Unbeknownst to many across the pond, Rome is not just a metropolis-sized tourist city. There are many more things to do here than visit the Colosseum, Vatican museums, Galleria Borghese and Roman Forum but when you have only two or three days allotted to the Eternal City, your trip becomes like the Sicilian timpano, a hodge podge of ingredients-- site visits, restaurants, enoteche and gelaterie-- baked together over two days.

From the perspective of a Roman resident, life here can sometimes feel on repeat with the unending list of friends and family who come visit and want to go knee deep in history, especially if your husband is the Professor. Playing ad hoc tour guide is a natural part of Roman life that I accept and a fundamental element to every movie taking place in Rome which always features a "Ciao Bella" cab driver and his a tour de force of the major monuments. But here's a secret-- we actually live here too.
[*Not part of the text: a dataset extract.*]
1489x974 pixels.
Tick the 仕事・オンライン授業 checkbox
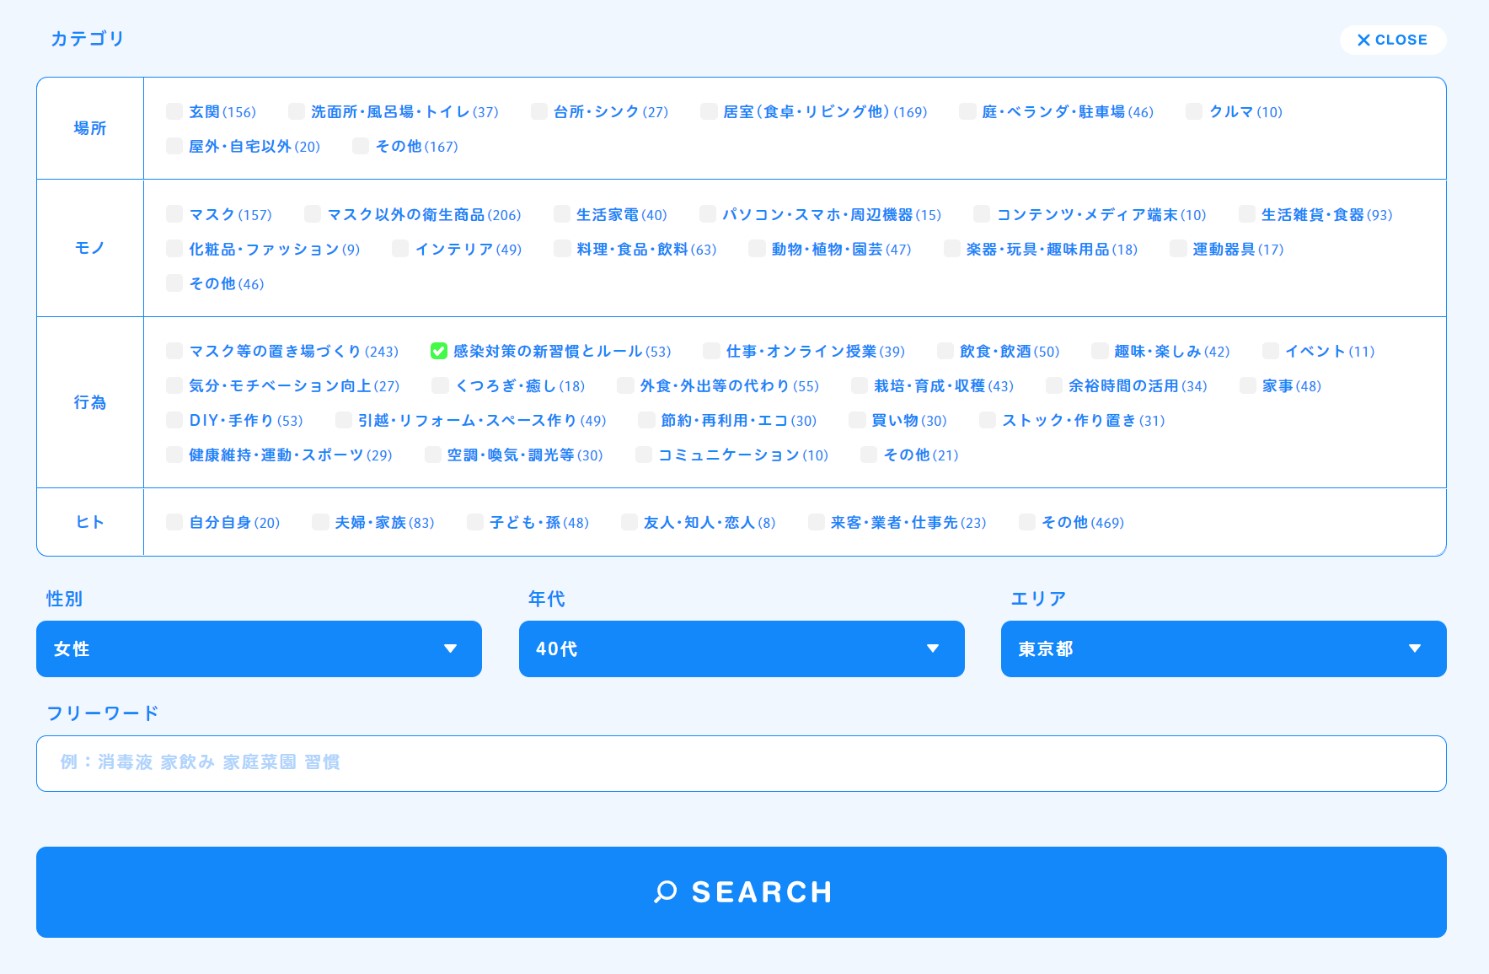(711, 351)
May, though as rainy as it is, may just be the best month to show off how well we live in Rome. The skies are finally beginning to part which means tennis skirts, and shakerati, spremute di sanguinella (freshly squeezed blood orange juice) and tè freddo fatto in casa (home made iced tea) are back on the bar menus, and the feste have begun-- city and state-sponsored organized thematic cultural events like last Saturday's Notte di Musei, European Culture Day. And in a mad dash for contemporary, Rome's galleries are lining up with their final spring shows.

I dig art from its beginning to the overly contemporary, overly conceived and overly conceptual, and even though I had been there twice in 3 weeks, on Saturday evening, I dragged Professor and mini-e to the Galleria Nazionale di Arte Moderna for a quick review of macchiaoli, futurism and arte povera under the tutelage of moi. Quick breakdown of the Galleria: a gorgeous neo-classical building choc-a-bloc with art from 1800s through today, set on the outskirts of Villa Borghese, and big sister to the soon-to-arrive MAXXI(May 29th!) Rome's newest museum all about 21st century art.

*mini e's portrait of moi

The Professor was wowed by the Canova Hercules and Lica-- so predictable. (Click the link, Studio Argento has made an incredible virtual tour of GNAM's first floor). mini-e was more impressed with the dinosaur by Pino Pascali. While I like it all-- from Boldini to Manzoni, I particularly loved watching mini-e arm chair quarterback fashion Hail Marys like red pants and white cowboy boots.

Galleria Nazionale di Arte Moderna Viale delle Belle Arti, 131 06 322981
To continue in my quest for contemporary, this week, I'll head over to Lorcan O'Neill for some Anselm Kiefer to go with a small slice of Shahzia Sikander at Valentina Bonomo Gallery-- the very same painter whose work I fell head over heels for in 2006.